Repeat the records below verbatim and include no pictures.

━━━ DATA SUPPLIED ━━━

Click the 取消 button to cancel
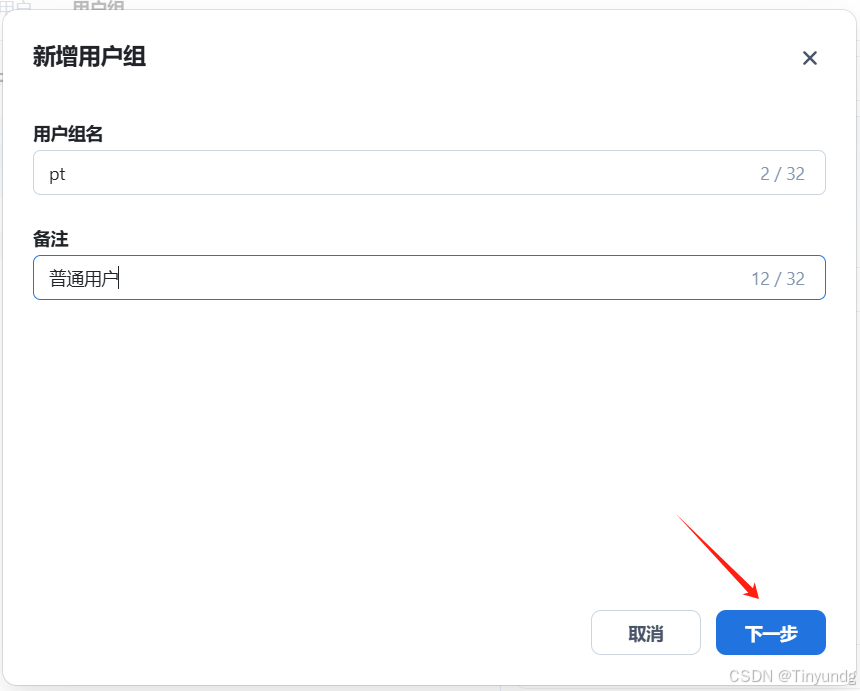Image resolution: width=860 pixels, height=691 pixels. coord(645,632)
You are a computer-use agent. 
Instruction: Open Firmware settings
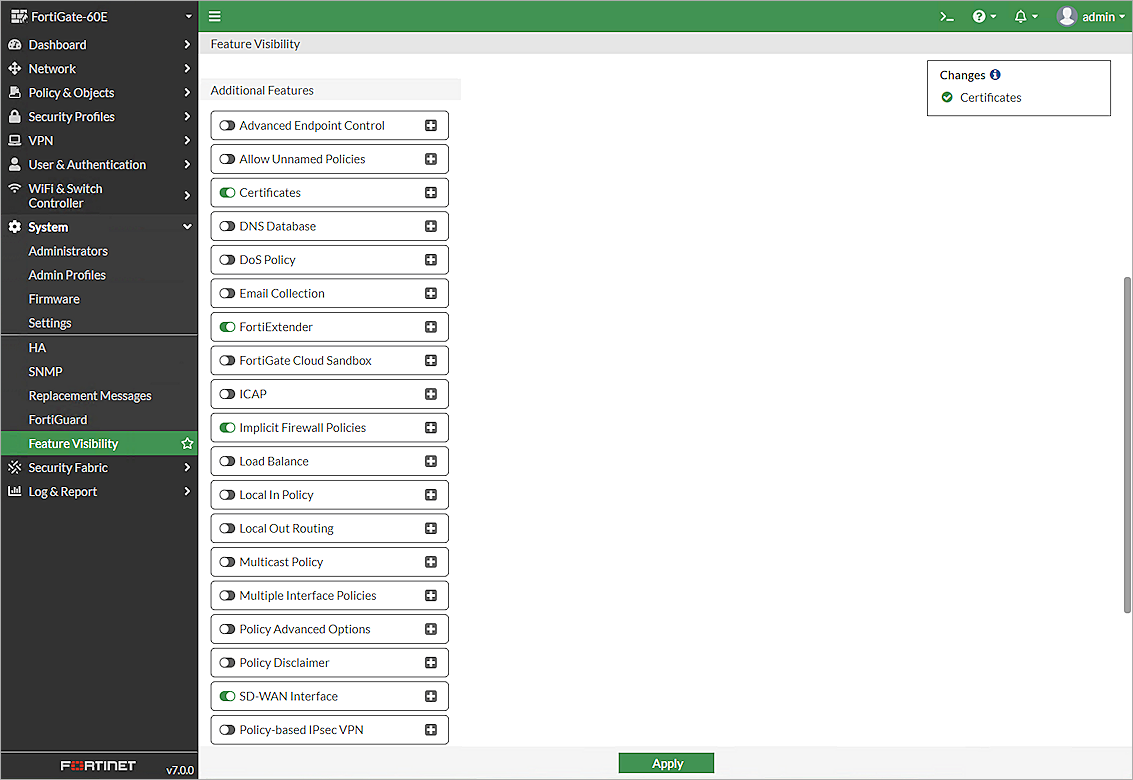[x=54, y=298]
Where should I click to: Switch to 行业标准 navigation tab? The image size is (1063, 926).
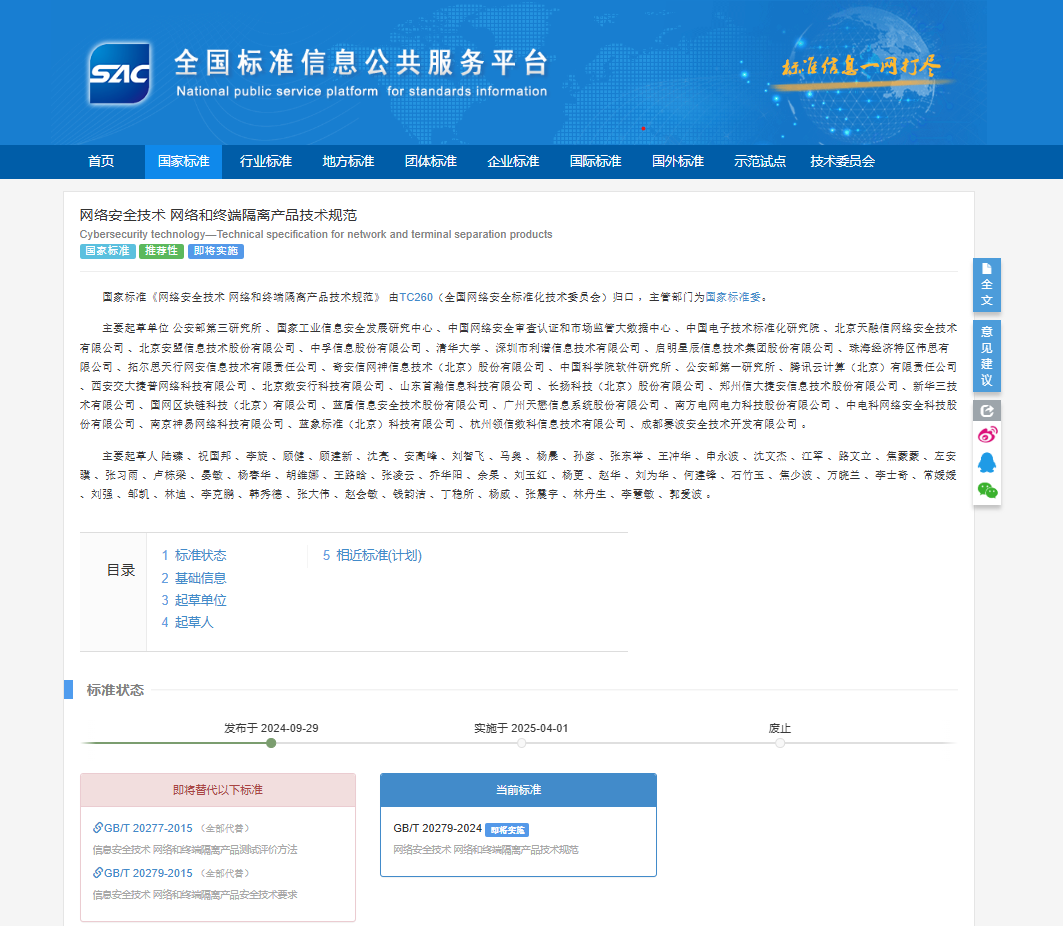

━━━

SOLUTION ->
Click the 取消 button to cancel
Image resolution: width=860 pixels, height=691 pixels. coord(645,632)
You are a computer-use agent. 
Instruction: Open Firmware settings
[x=54, y=298]
Where should I click to: Switch to 行业标准 navigation tab? The image size is (1063, 926).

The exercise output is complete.